DOJ audit of LPD program finds deficiencies
A 2018 Department of Justice Audit of the Lexington Police Department’s Equitable Sharing Program Activities found several deficiencies in LPD’s compliance with program standards. It found that LPD was not submitting certification reports on time, gambled the money on a non-FDIC insured mutual fund, spent $38,735 for “unallowable fringe benefit costs,” and even lied about the total amount of program expenditures in a report submitted to DOJ.
This audit covered the Lexington PD’s FYs 2016 and 2017. During the period of July 1, 2015, and June 30, 2017, the Lexington PD received $1,188,178 and reported spending $680,404 in equitable sharing funds. The Lexington PD spent its equitable sharing funds primarily on overtime, equipment, training, and travel costs. In addition, as a participant in the DOJ Equitable Sharing Program, the Lexington PD received one vehicle valued at $7,669.
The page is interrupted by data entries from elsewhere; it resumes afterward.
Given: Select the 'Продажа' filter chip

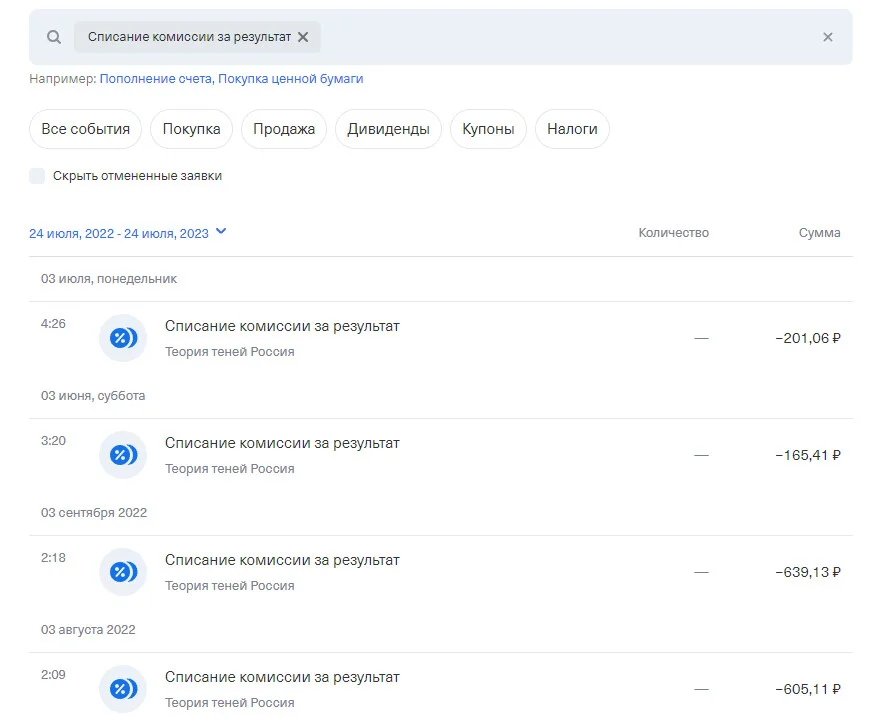Looking at the screenshot, I should tap(284, 129).
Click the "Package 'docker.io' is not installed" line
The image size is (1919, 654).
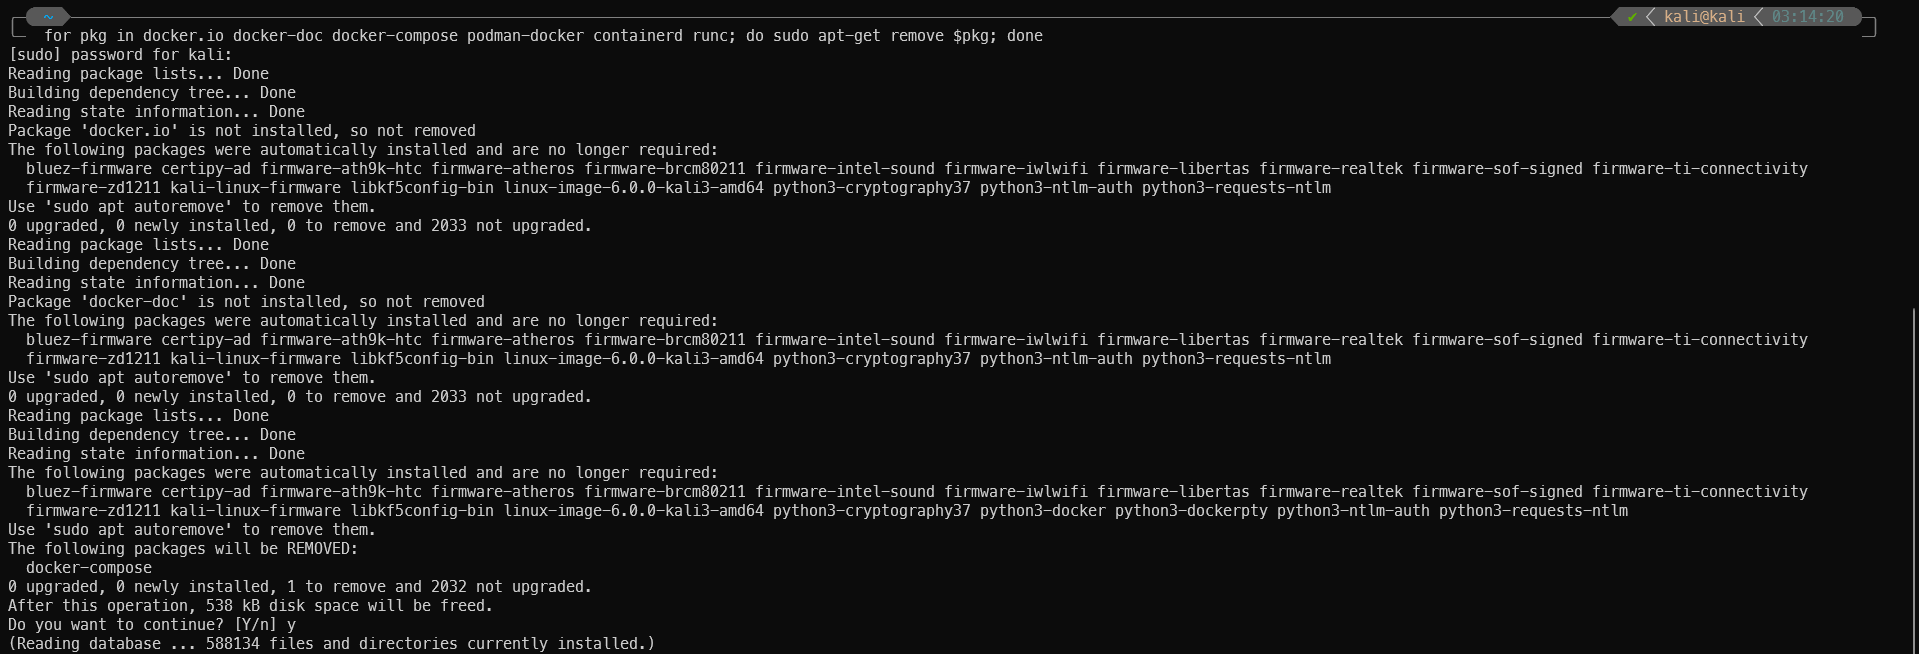pos(242,131)
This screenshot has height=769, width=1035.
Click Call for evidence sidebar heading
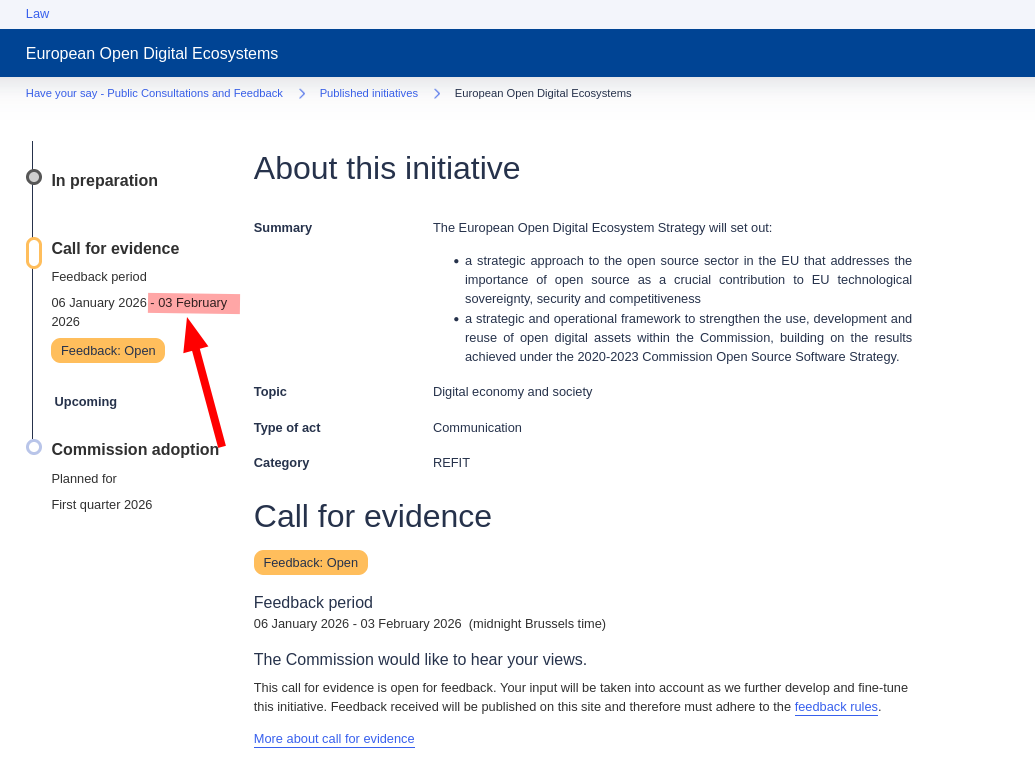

Equitable Sharing revenues represent a share of the proceeds from the forfeiture of assets seized in the course of certain criminal investigations. In determining whether the Lexington PD complied with applicable equitable sharing guidelines, we identified several areas of improvement, including its processes for completing timely and accurate certification reports, its accounting for and use of equitable sharing funds, and its compliance with audit requirements.
Equitable Sharing Agreement and Certification Reports – We found that the Lexington PD did not submit its FY 2016 and FY 2017 certification reports in a timely manner. In addition, we found that the Lexington PD overstated the amount of total expenditures on the FY 2016 certification report by $11,037.
Accounting for and Use of Equitable Sharing Funds – We found that the Lexington PD had deposited a portion of the DOJ equitable sharing revenues in a non-FDIC insured money market mutual fund account, which is in violation of DOJ Equitable Sharing Program guidance. In addition, we found that the Lexington PD spent $38,735 in equitable sharing funds for unallowable fringe benefit costs. The Lexington PD also used equitable sharing funds as advance payment for expenditures that were subsequently reimbursed by other funding sources.
Compliance with Audit Requirements – We found the FY 2016 Single Audit Report for the Lexington-Fayette Urban County Government inaccurately identified the total amount of DOJ equitable sharing expenditures.“Audit of the Lexington Police Department’s Equitable Sharing Program Activities, Lexington, Kentucky,” DOJ, March 2018
Given LPD’s difficulty with compliance in the past, one can imagine a future where the Council sees a need to add additional oversight and guidance to the program. The Fraternal Order of Police ran several candidates for Council in November who were resoundingly defeated by more progressive challengers.
One thing the incoming Council should consider is limiting Division of Police capital projects to items that can be funded through the Police Asset Forfeiture Fund. If the Police truly think Flock license plate readers, military style body armor, and the latest and greatest traffic cameras are a good, efficient use of public money, then let it come out of their slice. If the Police were forced to tap into their own fund for new toys instead of dipping into the General Fund, they may discover what millions of Kentucky families already know: in tough times, you have to make sacrifices.
Giving your child a new iPhone for Christmas every year would certainly make them happy, but over the long term it will make the child feel entitled, as well as having negative financial consequences for you. In this case Council needs to tell their “child” that they can have the new iPhone, but they will need to pay for it out of their own allowance.
Final thought: Imagine the difference an additional $500,000 in General Funds could have made if they were put towards recovery and overdose prevention.